Separately, Gizmodo's Sam Biddle and Andy Cush received tips from someone who claimed they'd hacked Satoshi Nakamoto's email account, asserting that "Nakamoto" was "Dr Craig Wright." The hacker followed up the claim with what appear to be files siphoned from an Outlook account matching the one used by Wright. Those emails in turn linked Wright to his American partner David Kleiman. Gizmodo "also obtained confirmation from on-the-record sources that Wright claimed on at least two occasions that he and Kleiman were both involved in the creation of Bitcoin."
It's worth noting here that Kleiman's death two years ago was tragic and strange:
Several of the emails and documents sent to Gizmodo point to a close relationship between Wright and Kleiman, a U.S. Army veteran who lived in Palm Beach County, Florida. Kleiman was confined to a wheelchair after a motorcycle accident in 1995, and became a reclusive computer forensics obsessive thereafter. He died broke and in squalor, after suffering from infected bedsores. His body was found decomposing and surrounded by empty alcohol bottles and a loaded handgun. Bloody feces was tracked along the floor, and a bullet hole was found in his mattress, though no spent shell casings were found on the scene.
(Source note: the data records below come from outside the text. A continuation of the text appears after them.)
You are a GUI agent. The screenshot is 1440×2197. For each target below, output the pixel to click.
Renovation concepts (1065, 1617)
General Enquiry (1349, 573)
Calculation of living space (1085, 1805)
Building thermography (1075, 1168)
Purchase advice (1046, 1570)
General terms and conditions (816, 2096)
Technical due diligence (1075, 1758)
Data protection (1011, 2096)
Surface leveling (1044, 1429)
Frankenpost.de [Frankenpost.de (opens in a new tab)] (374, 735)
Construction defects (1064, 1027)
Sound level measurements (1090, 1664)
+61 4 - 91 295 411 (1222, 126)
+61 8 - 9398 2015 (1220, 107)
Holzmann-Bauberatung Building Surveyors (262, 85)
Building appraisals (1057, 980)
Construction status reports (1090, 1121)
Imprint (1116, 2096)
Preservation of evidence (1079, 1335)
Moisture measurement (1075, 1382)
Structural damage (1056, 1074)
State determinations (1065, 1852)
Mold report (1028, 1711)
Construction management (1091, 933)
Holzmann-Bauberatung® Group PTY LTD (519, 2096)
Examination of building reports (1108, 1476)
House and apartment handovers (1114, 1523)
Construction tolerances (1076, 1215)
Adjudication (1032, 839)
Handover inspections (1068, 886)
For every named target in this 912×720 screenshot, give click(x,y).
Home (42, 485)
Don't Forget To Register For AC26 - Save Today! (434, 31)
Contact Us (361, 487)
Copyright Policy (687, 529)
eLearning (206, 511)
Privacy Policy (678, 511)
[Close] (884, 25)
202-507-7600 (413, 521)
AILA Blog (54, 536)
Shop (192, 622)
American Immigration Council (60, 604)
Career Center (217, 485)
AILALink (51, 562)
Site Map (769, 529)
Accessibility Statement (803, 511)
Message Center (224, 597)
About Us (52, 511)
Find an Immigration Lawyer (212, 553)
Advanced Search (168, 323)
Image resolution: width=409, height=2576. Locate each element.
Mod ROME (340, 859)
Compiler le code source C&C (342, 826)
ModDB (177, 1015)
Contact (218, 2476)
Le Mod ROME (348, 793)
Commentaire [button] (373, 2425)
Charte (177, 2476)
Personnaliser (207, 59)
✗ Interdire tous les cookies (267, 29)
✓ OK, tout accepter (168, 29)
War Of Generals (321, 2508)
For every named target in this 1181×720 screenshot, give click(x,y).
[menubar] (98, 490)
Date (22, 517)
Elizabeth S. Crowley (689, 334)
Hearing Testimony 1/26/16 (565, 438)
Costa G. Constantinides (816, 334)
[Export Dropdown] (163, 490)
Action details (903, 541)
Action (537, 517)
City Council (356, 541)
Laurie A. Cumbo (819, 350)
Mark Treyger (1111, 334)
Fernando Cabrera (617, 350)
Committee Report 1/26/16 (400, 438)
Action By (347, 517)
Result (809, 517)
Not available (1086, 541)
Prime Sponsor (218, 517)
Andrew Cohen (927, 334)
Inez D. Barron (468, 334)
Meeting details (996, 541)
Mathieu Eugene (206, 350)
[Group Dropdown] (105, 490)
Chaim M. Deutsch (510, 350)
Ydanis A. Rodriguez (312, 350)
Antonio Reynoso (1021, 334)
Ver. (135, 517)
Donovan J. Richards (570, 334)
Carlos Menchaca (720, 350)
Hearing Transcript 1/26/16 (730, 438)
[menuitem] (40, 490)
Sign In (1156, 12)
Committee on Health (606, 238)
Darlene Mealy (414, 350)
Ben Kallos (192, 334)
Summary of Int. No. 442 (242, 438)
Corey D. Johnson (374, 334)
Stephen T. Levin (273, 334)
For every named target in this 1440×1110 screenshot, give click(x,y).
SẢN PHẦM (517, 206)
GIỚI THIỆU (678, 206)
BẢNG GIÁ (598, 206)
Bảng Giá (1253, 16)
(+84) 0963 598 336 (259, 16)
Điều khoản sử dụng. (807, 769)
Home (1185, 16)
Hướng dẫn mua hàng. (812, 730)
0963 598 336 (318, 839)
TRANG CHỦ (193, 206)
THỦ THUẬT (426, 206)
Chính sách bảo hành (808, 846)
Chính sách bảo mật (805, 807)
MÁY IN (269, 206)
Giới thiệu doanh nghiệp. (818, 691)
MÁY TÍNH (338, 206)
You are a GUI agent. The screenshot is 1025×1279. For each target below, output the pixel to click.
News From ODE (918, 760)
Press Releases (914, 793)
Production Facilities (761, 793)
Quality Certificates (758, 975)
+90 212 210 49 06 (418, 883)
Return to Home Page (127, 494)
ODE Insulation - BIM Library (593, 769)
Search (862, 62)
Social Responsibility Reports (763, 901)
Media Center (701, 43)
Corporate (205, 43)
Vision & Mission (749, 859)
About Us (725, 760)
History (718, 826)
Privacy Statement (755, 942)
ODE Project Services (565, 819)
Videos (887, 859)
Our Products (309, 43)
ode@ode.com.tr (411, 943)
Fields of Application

But documents shared with Gizmodo suggest that Kleiman may have possessed a Bitcoin trust worth hundreds of millions of dollars, and seemed to be deeply involved with the currency and Wright’s plans. “Craig, I think you’re mad and this is risky,” Kleiman writes in one 2011 email to Wright. “But I believe in what we are trying to do.”
Neither Gizmodo norWiredcould state conclusively that Wright and Kleiman were truly the men who created the cryptocurrency under the guise of Satoshi Nakamoto; after all, both publications noted just how hard it's been to pin down "Nakamoto" in the past.
But a report published in the Guardian strongly hinted that Australian police have been paying very close attention to Wright. Authorities raided his home shortly after Wired and Gizmodo published their reports.
On Wednesday afternoon, police gained entry to a home belonging to Craig Wright, who had hours earlier been identified in investigations by Gizmodo and Wired, based on leaked transcripts of legal interviews and files. Both publications have indicated that they believe Wright to have been involved in the creation of the cryptocurrency.
Other people who say they knew Wright have expressed strong doubts about his alleged role, with some saying privately they believe the publications have been the victims of an elaborate hoax.
More than 10 police personnel arrived at the house in the Sydney suburb of Gordon at about 1:30pm. Two police staff wearing white gloves could be seen from the street searching the cupboards and surfaces of the garage. At least three more were seen from the front door.
The Australian Federal Police issued a statement denying that their investigation had anything to do with Bitcoin, but it may still be the case that the Gizmodo and Wired reports provided fodder for law enforcement officials to search his home on the charges of, say, tax evasion. The Guardian noted discussions in leaked documents in which Wright was shown to have discussed his work with Bitcoin with Australian tax officials.
“I did my best to try and hide the fact that I’ve been running bitcoin since 2009," Wright said in a leaked transcript, "but I think it’s getting – most – most – by the end of this half the world is going to bloody know.”